## Brano selezionato:
((

Se c'è una cosa che Dio non può fare è creare un mondo perfetto quanto egli è perfetto: creerebbe un altro Dio; ma un Dio creato non è più Dio. Non si possono dare due infiniti in perfezione nell'essere. Per distinguersi, l'uno dovrebbe avere ciò che l'altro non ha: quindi non sarebbero infiniti in perfezione...

Il mondo attuale è quindi un modo con il quale Dio si rende intelligibile, comprensibile in una forma proporzionata naturalmente a un'intelligenza che non sia la sua. Il mondo è la comprensibilità che Dio vuoi dare di sé all'altro da sé.

In questo senso il mondo è la diafania di Dio. Questo risulta dal considerare la creatura dal punto di vista della sua essenza in quanto suo coprincipio reale, senza l'atto d'essere partecipato.

Ma il mondo è anche la presenza di immensità di Dio. Dio è ovunque, onnipresente in quanto causa dell'essere delle creature. La causa dell'essere deve essere presente al suo effetto perché l'effetto sia ed è presente finché l'effetto di fatto è.

))

## Dettagli del compito:
Rispondi a queste domande sul brano filosofico riportato sopra:
1. Che cosa creerebbe Dio se creasse un mondo perfetto quanto lui?
2. Oltre a essere la diafania di Dio, che cos'altro è il mondo secondo l'ultimo paragrafo?
3. In quanto che cosa Dio è onnipresente?

## Dati di origine:

((

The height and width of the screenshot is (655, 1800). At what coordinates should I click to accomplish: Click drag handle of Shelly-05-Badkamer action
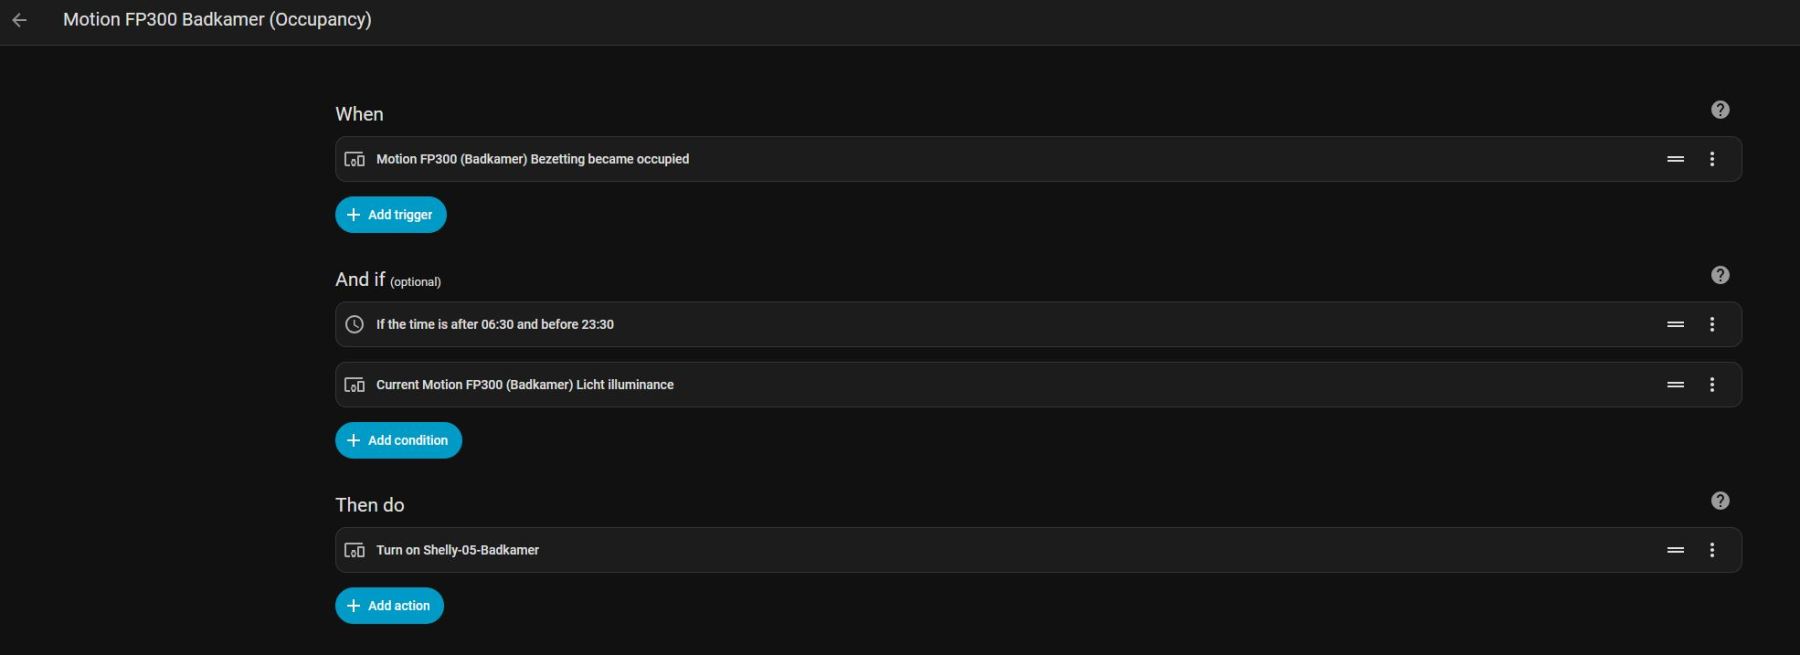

))

## Risultato del compito:
1. Dio creerebbe un altro Dio.
2. Il mondo è anche la presenza di immensità di Dio.
3. Dio è onnipresente in quanto causa dell'essere delle creature.